▶ TASK TO COMPLETE
Repeat the passage below on Sanger's reporting career in full, word for word.

▶ SOURCE DOCUMENT
○ ○ ○
Sanger was in Tokyo for six years, first as a foreign business and technology correspondent chronicling the sudden rise and crash of Japan’s economic bubble, and then bureau chief from 1994-1995 succeeding Steven R. Weisman, traveling widely in Asia. He wrote some of the first pieces describing North Korea’s nuclear weapons program, the rise and fall of Japan as one of the world's economic powerhouses, and China’s emerging role.

In 1994, he returned to Washington, as Chief Washington Economic Correspondent, and covered a series of global economic upheavals, from Mexico to the Asian economic crisis.

In March 1999, he was named a senior writer, and White House correspondent later that year.

In 2004, Sanger was awarded the Weintal Prize for diplomatic reporting for his coverage of the Iraq and Korea crises. He also won the Aldo Beckman prize for coverage of the presidency.
○ ○ ○
Dataset entries:
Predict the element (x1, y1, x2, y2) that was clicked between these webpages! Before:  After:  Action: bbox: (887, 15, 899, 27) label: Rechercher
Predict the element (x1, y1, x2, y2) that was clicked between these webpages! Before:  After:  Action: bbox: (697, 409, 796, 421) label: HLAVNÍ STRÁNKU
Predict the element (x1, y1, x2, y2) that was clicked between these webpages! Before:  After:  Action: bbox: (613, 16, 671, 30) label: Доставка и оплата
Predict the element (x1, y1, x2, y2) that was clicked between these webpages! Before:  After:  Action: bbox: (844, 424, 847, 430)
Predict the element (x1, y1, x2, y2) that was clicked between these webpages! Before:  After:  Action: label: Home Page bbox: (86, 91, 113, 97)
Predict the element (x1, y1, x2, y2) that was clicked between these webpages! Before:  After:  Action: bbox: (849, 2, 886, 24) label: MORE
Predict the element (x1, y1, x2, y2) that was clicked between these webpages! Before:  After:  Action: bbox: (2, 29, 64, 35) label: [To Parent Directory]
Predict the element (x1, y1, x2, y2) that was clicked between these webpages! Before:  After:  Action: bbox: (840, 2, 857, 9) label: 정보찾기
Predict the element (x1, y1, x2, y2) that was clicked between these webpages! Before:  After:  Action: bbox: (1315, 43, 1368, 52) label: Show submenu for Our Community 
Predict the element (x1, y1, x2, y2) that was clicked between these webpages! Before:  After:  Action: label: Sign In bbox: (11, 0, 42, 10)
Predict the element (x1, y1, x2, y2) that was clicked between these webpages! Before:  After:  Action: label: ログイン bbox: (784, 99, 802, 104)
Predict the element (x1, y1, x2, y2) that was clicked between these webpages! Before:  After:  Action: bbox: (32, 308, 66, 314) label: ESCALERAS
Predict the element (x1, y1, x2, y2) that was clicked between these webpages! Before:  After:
○ ○ ○
▶ SOLUTION TO THIS PROBLEM
Sanger was in Tokyo for six years, first as a foreign business and technology correspondent chronicling the sudden rise and crash of Japan’s economic bubble, and then bureau chief from 1994-1995 succeeding Steven R. Weisman, traveling widely in Asia. He wrote some of the first pieces describing North Korea’s nuclear weapons program, the rise and fall of Japan as one of the world's economic powerhouses, and China’s emerging role.

In 1994, he returned to Washington, as Chief Washington Economic Correspondent, and covered a series of global economic upheavals, from Mexico to the Asian economic crisis.

In March 1999, he was named a senior writer, and White House correspondent later that year.

In 2004, Sanger was awarded the Weintal Prize for diplomatic reporting for his coverage of the Iraq and Korea crises. He also won the Aldo Beckman prize for coverage of the presidency.